▶ **EXERCISE**
Pick out each line in the records that contains the string "Task", and copy those lines.

▶ **INFORMATION PROVIDED**

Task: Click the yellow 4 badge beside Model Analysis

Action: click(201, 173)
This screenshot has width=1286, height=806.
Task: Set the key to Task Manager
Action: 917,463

▶ **EXERCISE RESPONSE**
Task: Click the yellow 4 badge beside Model Analysis
Task: Set the key to Task Manager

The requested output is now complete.